From consensus k-means results of data 2, we can observe that 3 is the optimal number of clusters. As we are able to partition the continuous part of data 2, it is defined as partitioned cluster structure. Therefore, we will keep all continuous variables in final clustering as all of them together lead to partitions.

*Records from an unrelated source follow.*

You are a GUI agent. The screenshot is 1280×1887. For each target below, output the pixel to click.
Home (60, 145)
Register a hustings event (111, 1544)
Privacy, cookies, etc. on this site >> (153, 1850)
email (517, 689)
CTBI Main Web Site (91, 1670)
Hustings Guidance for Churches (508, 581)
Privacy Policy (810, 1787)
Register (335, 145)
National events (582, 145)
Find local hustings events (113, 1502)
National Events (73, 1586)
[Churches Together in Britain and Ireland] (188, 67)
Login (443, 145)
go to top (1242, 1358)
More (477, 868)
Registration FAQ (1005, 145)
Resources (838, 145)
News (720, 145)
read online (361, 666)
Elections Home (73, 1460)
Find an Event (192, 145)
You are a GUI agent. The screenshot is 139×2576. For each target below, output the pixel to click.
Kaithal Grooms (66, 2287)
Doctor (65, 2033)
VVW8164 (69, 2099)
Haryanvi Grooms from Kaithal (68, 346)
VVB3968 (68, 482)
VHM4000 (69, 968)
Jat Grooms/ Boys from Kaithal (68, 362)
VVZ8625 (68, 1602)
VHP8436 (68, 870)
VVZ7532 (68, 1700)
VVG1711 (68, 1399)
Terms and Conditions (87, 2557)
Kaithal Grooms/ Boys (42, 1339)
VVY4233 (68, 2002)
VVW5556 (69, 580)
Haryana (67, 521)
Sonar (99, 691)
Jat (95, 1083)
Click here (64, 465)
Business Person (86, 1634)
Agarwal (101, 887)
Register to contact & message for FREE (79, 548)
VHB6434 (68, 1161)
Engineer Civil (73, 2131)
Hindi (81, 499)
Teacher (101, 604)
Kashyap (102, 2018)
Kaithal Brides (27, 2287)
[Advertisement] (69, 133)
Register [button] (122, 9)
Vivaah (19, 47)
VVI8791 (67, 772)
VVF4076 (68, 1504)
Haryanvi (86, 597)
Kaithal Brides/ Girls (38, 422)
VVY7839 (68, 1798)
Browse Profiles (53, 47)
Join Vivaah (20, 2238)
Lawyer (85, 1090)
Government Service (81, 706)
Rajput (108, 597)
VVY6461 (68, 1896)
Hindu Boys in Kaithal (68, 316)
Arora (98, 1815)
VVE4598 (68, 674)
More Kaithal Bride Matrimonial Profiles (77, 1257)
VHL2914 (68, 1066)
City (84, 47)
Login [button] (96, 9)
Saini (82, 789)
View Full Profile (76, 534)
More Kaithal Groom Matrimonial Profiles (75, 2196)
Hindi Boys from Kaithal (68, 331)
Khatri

apply(data2[,12:14],2, function(x) cramer.v(table(x,results.dat2[[3]][["consensusClass"]])))
##       x12       x13       x14 
## 0.1672483 0.8071675 0.8015909

Based on the cramer's V between each categorical variable and sparse k-means clustering assignment, \(x_{12}\) will be dropped in final clustering.

data3.new<- t(scale(data3[,1:4],T,T))

results.dat3<-  ConsensusClusterPlus(as.matrix(data3.new),maxK=6,reps=1000,pItem=0.8,pFeature=1,
                               clusterAlg="km",distance="euclidean",seed=1262,plot='png',
                               title=paste0(path,'/hydapDat3'))
  
#results2.dat3<- calcICL(results.dat3, plot='png',title=paste0(path,'/hydapDat3'))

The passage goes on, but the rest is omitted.